◆ **Exercises**:
A) In the biography of Ben Habib, at which Cambridge college did he study, and what subject did he study there?
B) Reproduce the part of the Ben Habib biography starting at "Early life, education" and ending at "broker PWS Holdings.".
C) Name every company that the Ben Habib biography says he worked for, with the position he held at each.

◆ **Excerpted passage**:
——————

Benyamin Naeem Habib (born 7 June 1965) is a British businessman and former politician. He was elected as a Brexit Party Member of the European Parliament (MEP) in the 2019 European parliamentary election. He remained in the role until the United Kingdom's withdrawal from the EU. Habib is the chief executive of First Property Group, a commercial property investment and fund management company.

Early life, education and career
Benyamin Naeem Habib was born on 7 June 1965 in Karachi, Sindh, Pakistan. His father is Pakistani, as is he. He moved to the UK in 1979 and his early education was at the private Rugby School. Habib is a former president of its alumni association, the Rugbeian Society. He then attended Robinson College, Cambridge, where he studied natural sciences. After graduating, Habib became an analyst in the corporate finance department at former financial services firm Lehman Brothers. After this, he was appointed finance director at insurance broker PWS Holdings.

In 1994, Habib entered the properties business as the managing director of private property development company, JKL Property, before starting his own property fund company First Property Group plc six years later. The company, for which he is the chief executive, operates in the UK, Poland, and Romania.

Political career
Habib was  a Conservative Party voter and donor. He supported Brexit in the 2016 referendum and argued the UK's trade opportunities would be better outside of the European Union (EU), that being part of the EU meant that the UK had ceded sovereignty, and that there needed to be greater control of immigration. He had also discussed in interviews how uncertainty around Brexit could be an opportunity for profit for his business.

In the 2019 European parliamentary election, Habib stood as a candidate for the Brexit Party in the London constituency. He was first on his party's list, and was elected as one of its two MEPs in the constituency. He was a member of the Committee on Economic and Monetary Affairs, and part of the delegation for relations with the countries of South Asia. According to Transparency International, Habib was the richest MEP elected in the Ninth European Parliament based on annual earnings from his second job. He declared €960,000 annual earnings from his company, First Property Group.

On 29 January 2020, Ben Habib voted in favour of the Brexit withdrawal agreement, which included the Northern Ireland Protocol, being ratified by the EU Parliament. Habib had previously indicated he would do so in part because of the Conservative Party 2019 United Kingdom general election victory giving them a clear democratic mandate to deliver the Withdrawal Agreement, which was one of their election manifesto pledges.

On 22 February 2020, Ben Habib published an article on the Brexit-Watch.org website where he described the Protocol, despite its obvious impingement on UK sovereignty, as a being a unique advantage to Northern Ireland business that would help the province grow into a tiger economy. He also recommended Unionists should not resist its implementation and instead "make it work for its own great benefit and that of the United Kingdom".

——————

◆ **Data section**:

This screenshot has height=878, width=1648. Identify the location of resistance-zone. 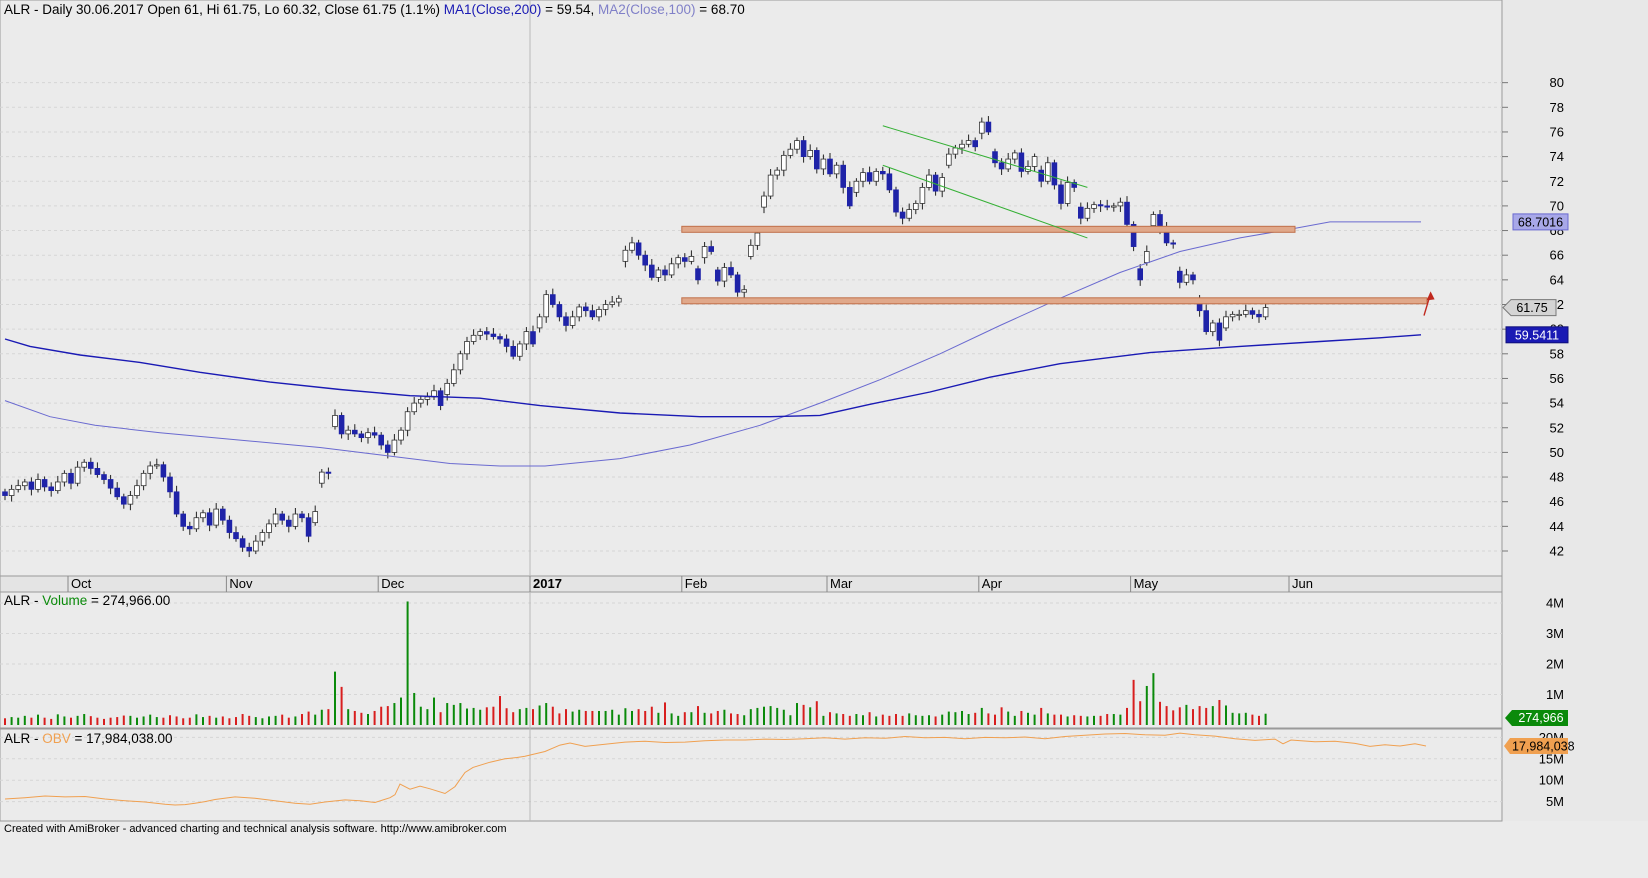
(988, 229).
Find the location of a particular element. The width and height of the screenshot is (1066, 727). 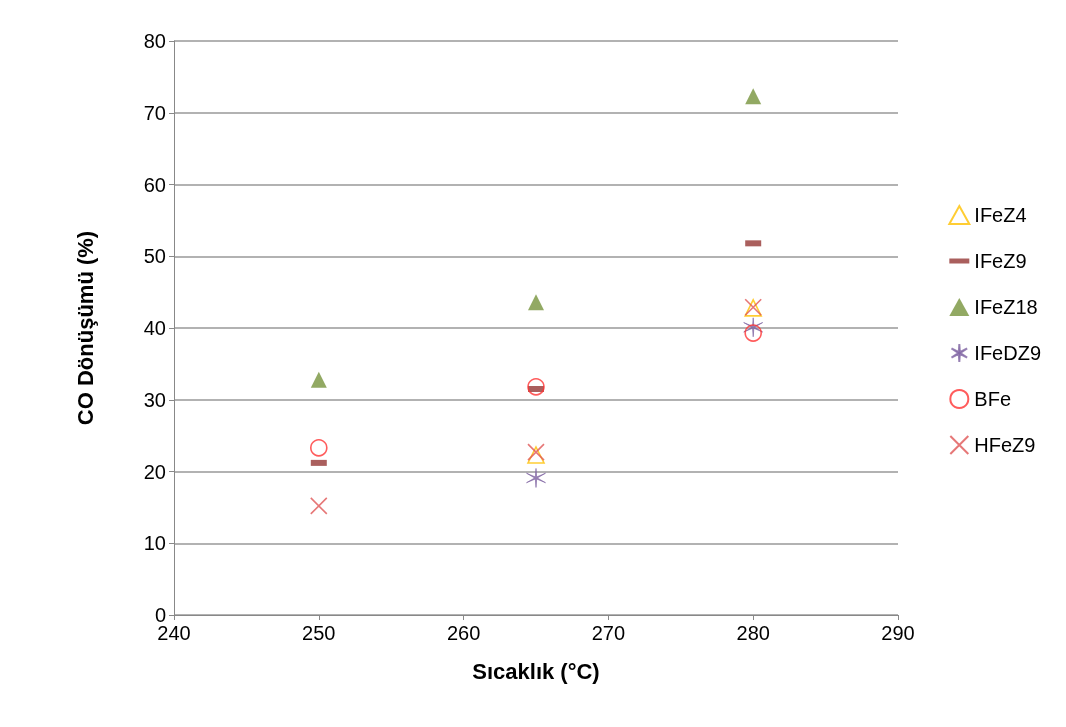

x-axis-title: Sıcaklık (°C) is located at coordinates (536, 671).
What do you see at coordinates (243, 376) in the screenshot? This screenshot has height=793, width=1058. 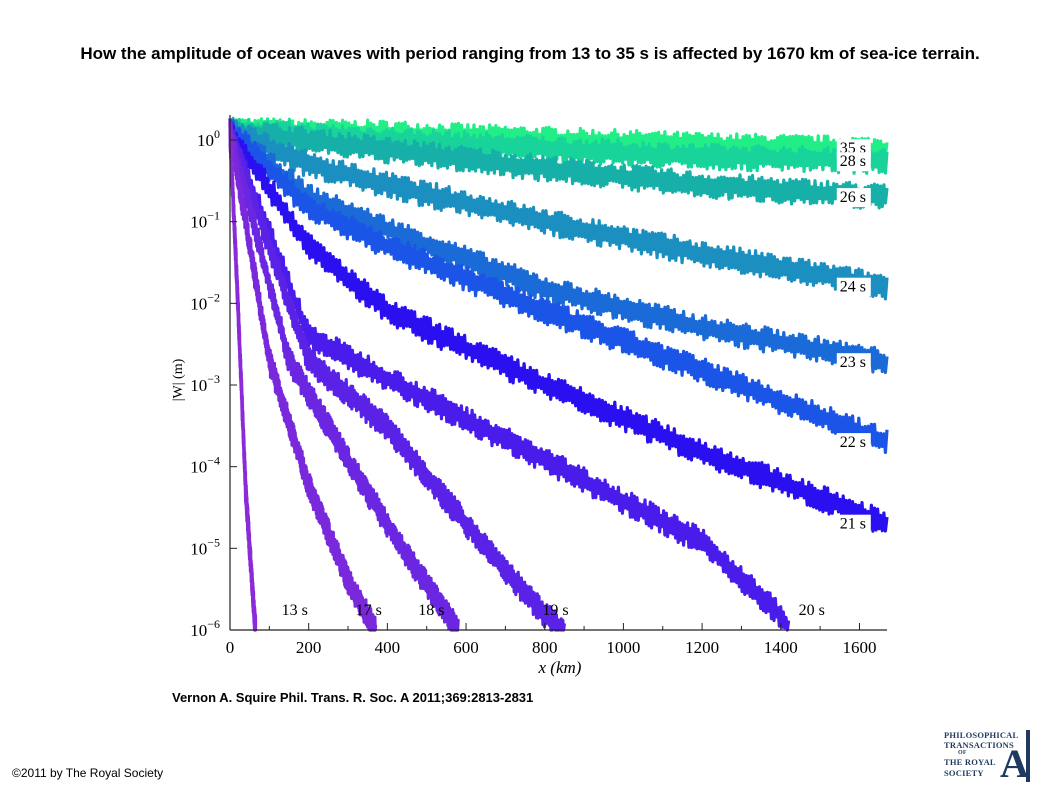 I see `series-line-13s` at bounding box center [243, 376].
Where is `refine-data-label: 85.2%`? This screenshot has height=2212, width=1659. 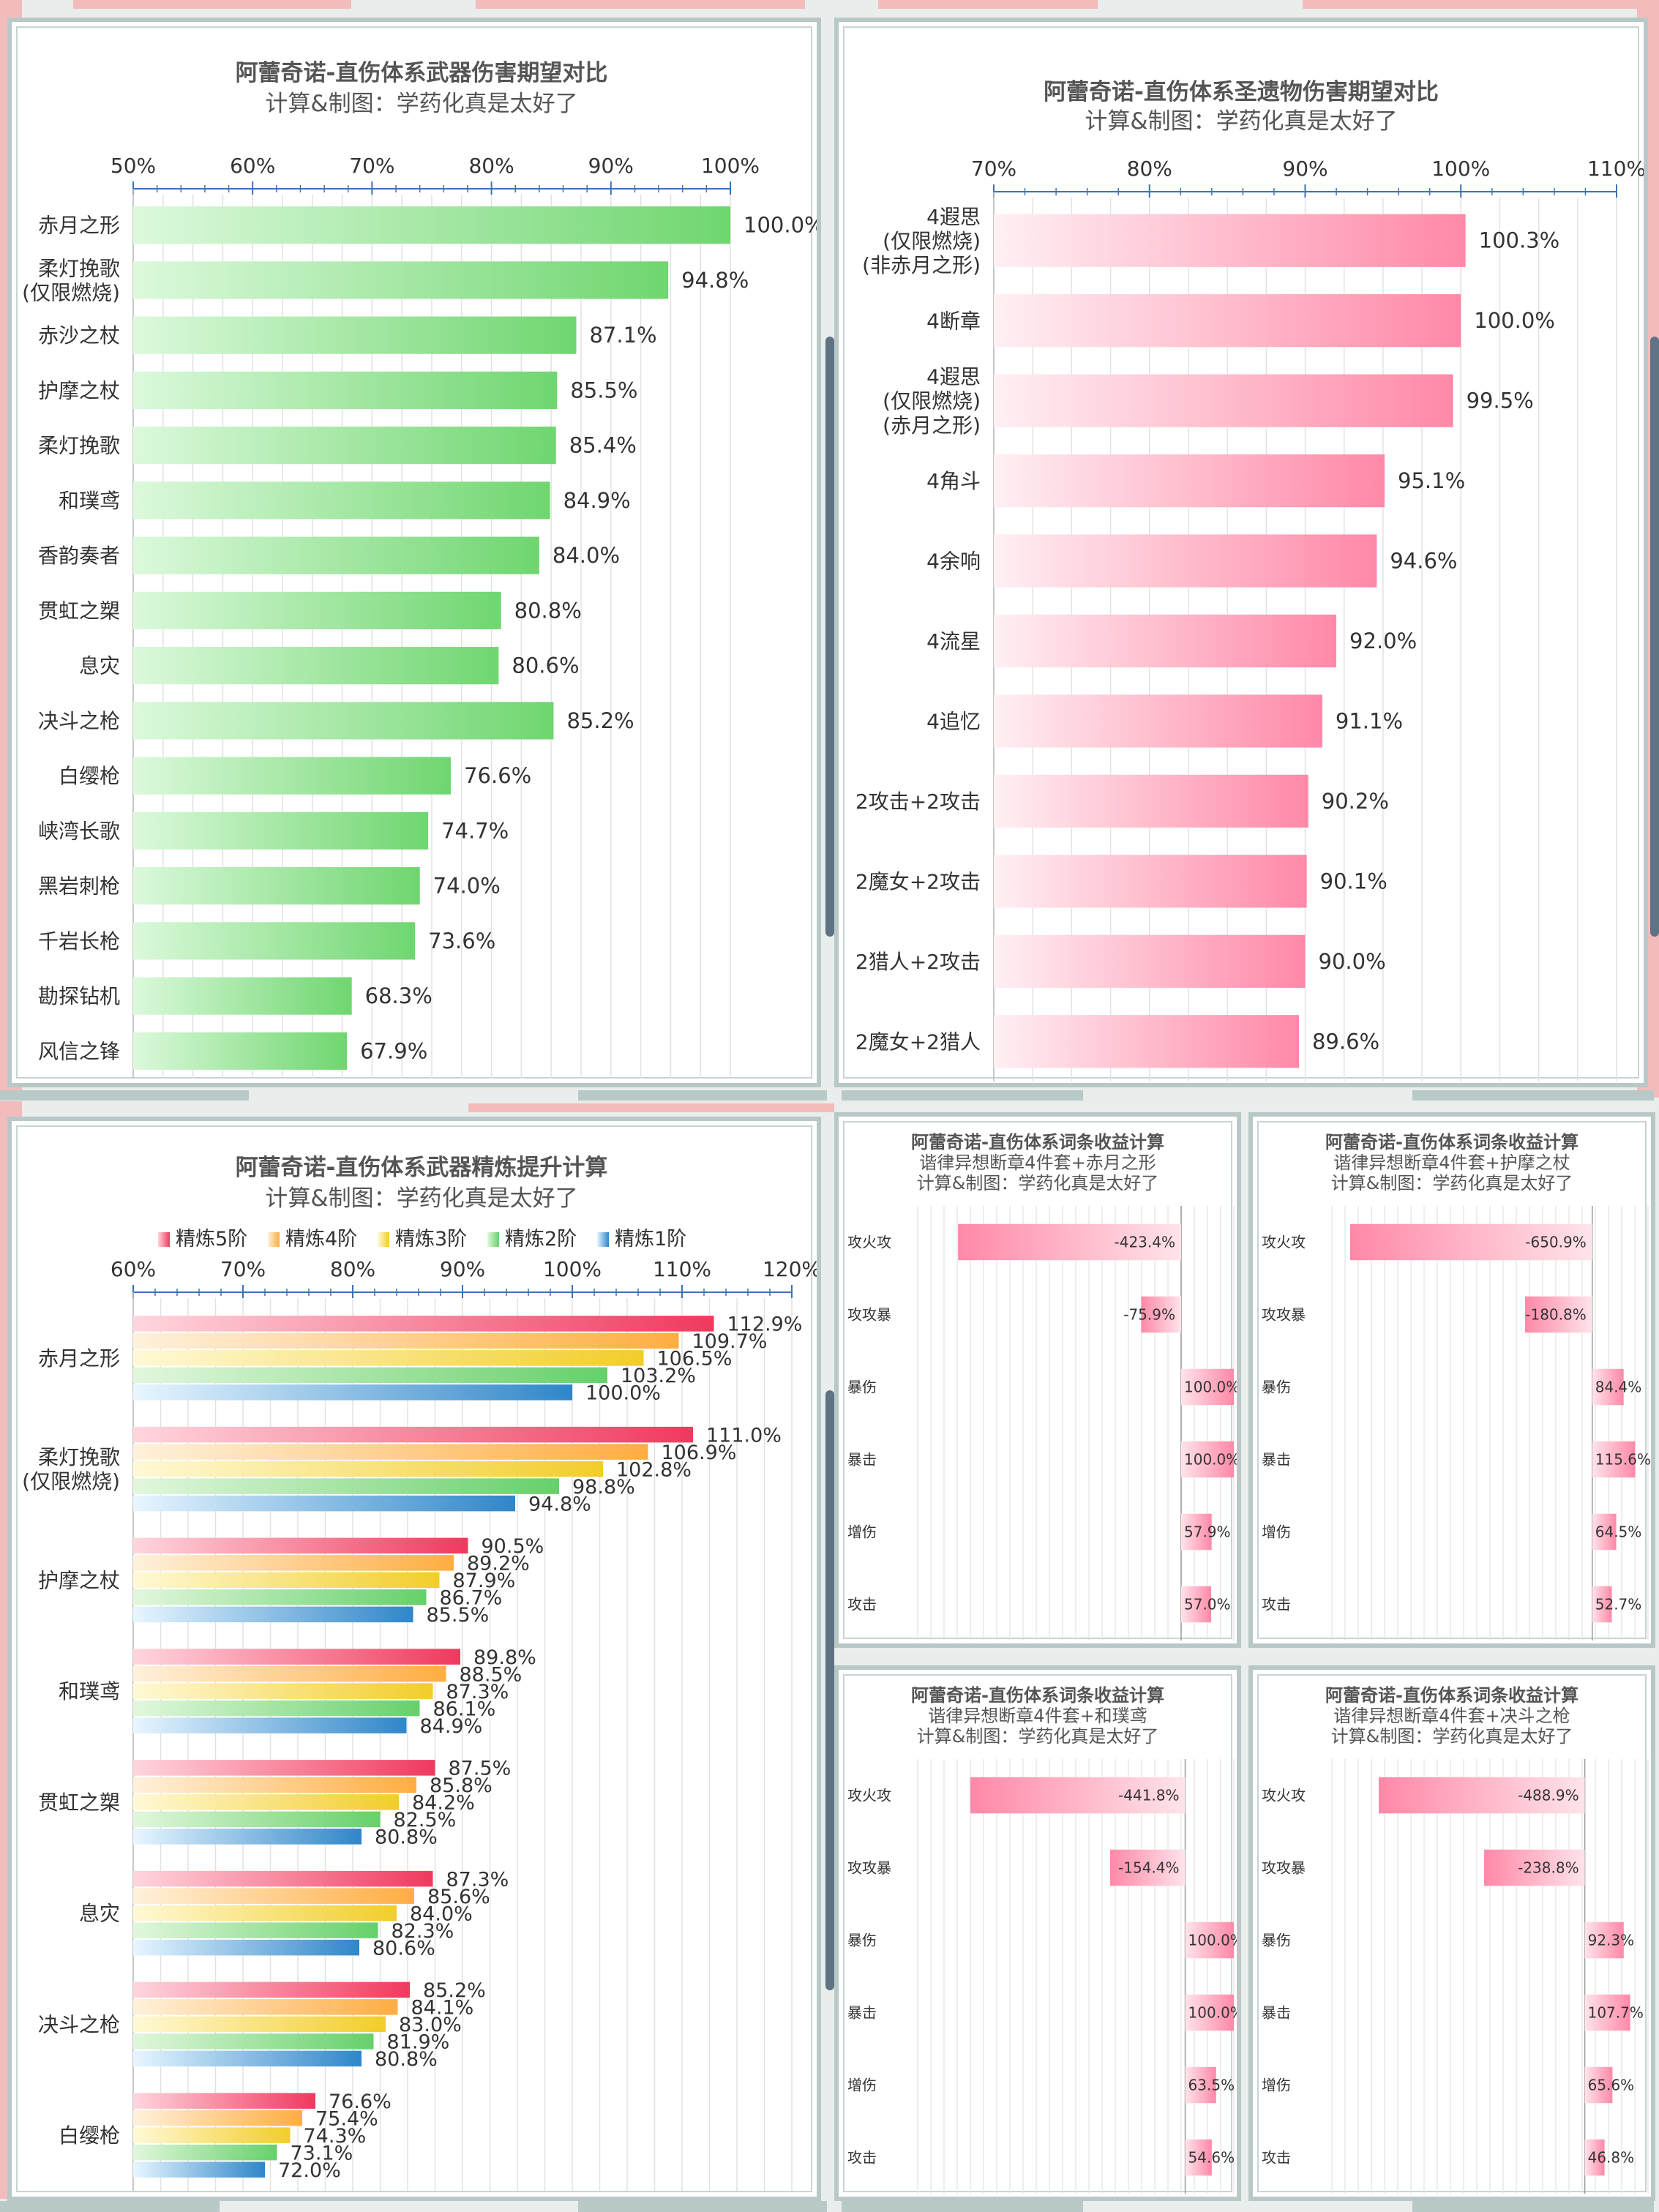 refine-data-label: 85.2% is located at coordinates (454, 1990).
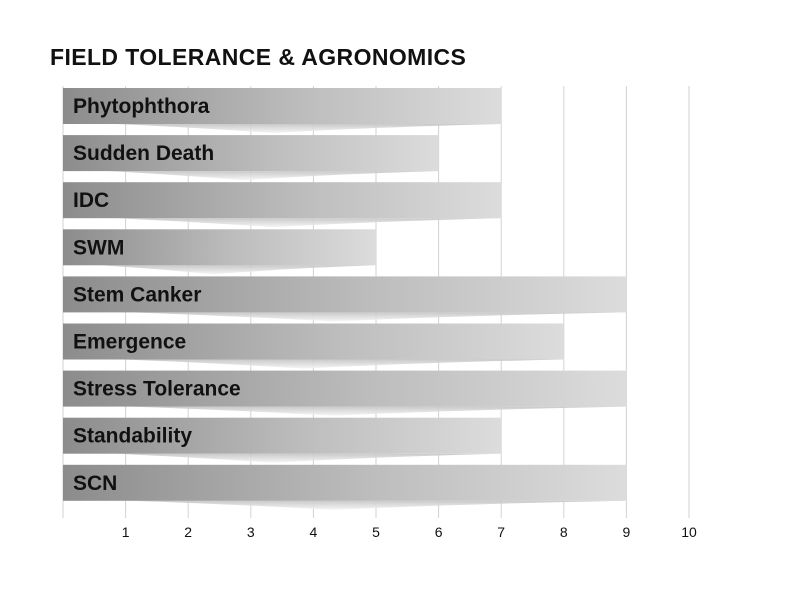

——————

◆ **Answer set**:
A) He studied natural sciences at Robinson College, Cambridge.

B)
Early life, education and career
Benyamin Naeem Habib was born on 7 June 1965 in Karachi, Sindh, Pakistan. His father is Pakistani, as is he. He moved to the UK in 1979 and his early education was at the private Rugby School. Habib is a former president of its alumni association, the Rugbeian Society. He then attended Robinson College, Cambridge, where he studied natural sciences. After graduating, Habib became an analyst in the corporate finance department at former financial services firm Lehman Brothers. After this, he was appointed finance director at insurance broker PWS Holdings.

C)
- Lehman Brothers: analyst in the corporate finance department
- PWS Holdings: finance director
- JKL Property: managing director
- First Property Group: chief executive